*QUOTED TEXT*:

## start

For the third quarter of 2010, Kenexa reported total revenue of
$50.8 million, an increase of 26% compared to $40.3 million for the
third quarter of 2009. Within total revenue, subscription revenue
was $39.8 million for the third quarter of 2010, an increase of 20%
compared with $33.2 million in the third quarter of 2009.
Professional services and other revenue was $11.0 million for the
third quarter of 2010, an increase of 55% compared to $7.1 million
for the third quarter of 2009.
“Kenexa’s growing business momentum continued in the third
quarter, leading to revenue and profitability that were ahead of
our expectations. Each area of our business delivered a solid
performance, including our software, content and RPO business,”
said Rudy Karsan, Chief Executive Officer of Kenexa. “While we
continue to have a cautious stance on the pace of economic
recovery, we are encouraged by Kenexa’s growing success with the
world’s largest organizations. Customer interest levels remain high
and we saw a significant increase in attendance at our World
Conference in September, the combination of which provides us with
optimism regarding Kenexa’s outlook.”

## end

*COLLECTED DATA*:

## start

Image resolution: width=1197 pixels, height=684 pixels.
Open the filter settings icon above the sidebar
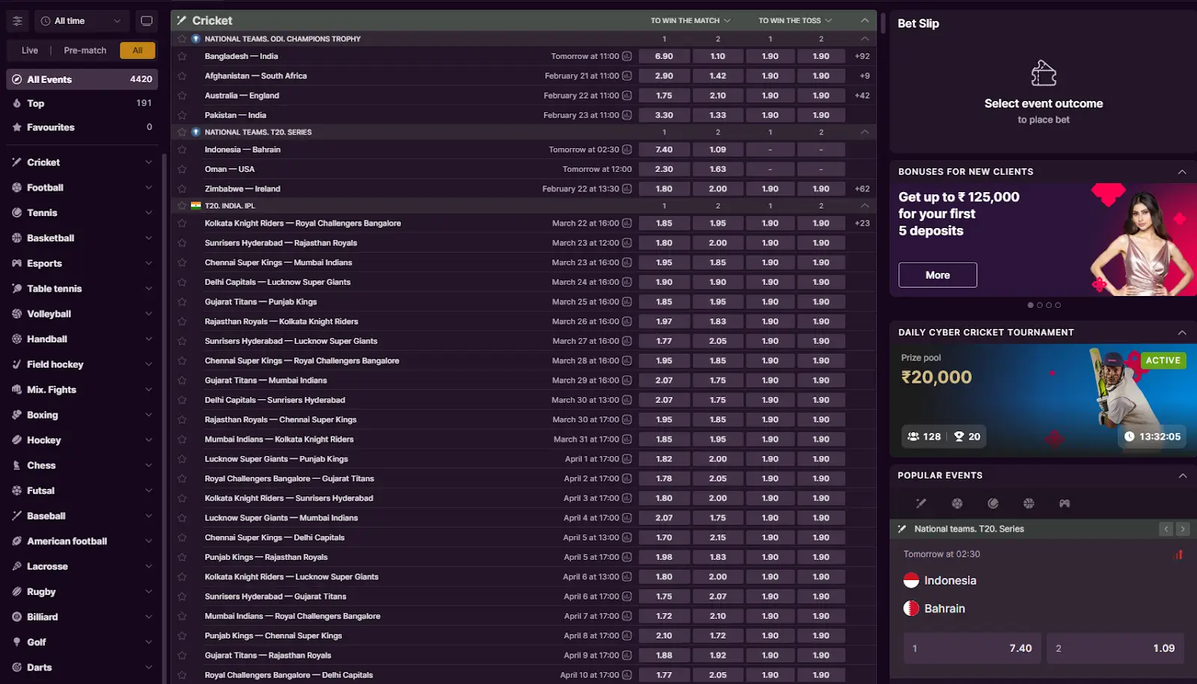click(x=18, y=21)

## end

*TO-DO LIST*:
A - In the Kenexa earnings excerpt, how much subscription revenue did Kenexa report for the third quarter of 2010?
B - Return the stretch of the Kenexa earnings excerpt from "For the third quarter of 2010, Kenexa" through "in the third quarter of 2009.".
The listing has no connection to the Kenexa earnings excerpt.

*RESPONSES FOR EACH TASK*:
A - $39.8 million

B -
For the third quarter of 2010, Kenexa reported total revenue of
$50.8 million, an increase of 26% compared to $40.3 million for the
third quarter of 2009. Within total revenue, subscription revenue
was $39.8 million for the third quarter of 2010, an increase of 20%
compared with $33.2 million in the third quarter of 2009.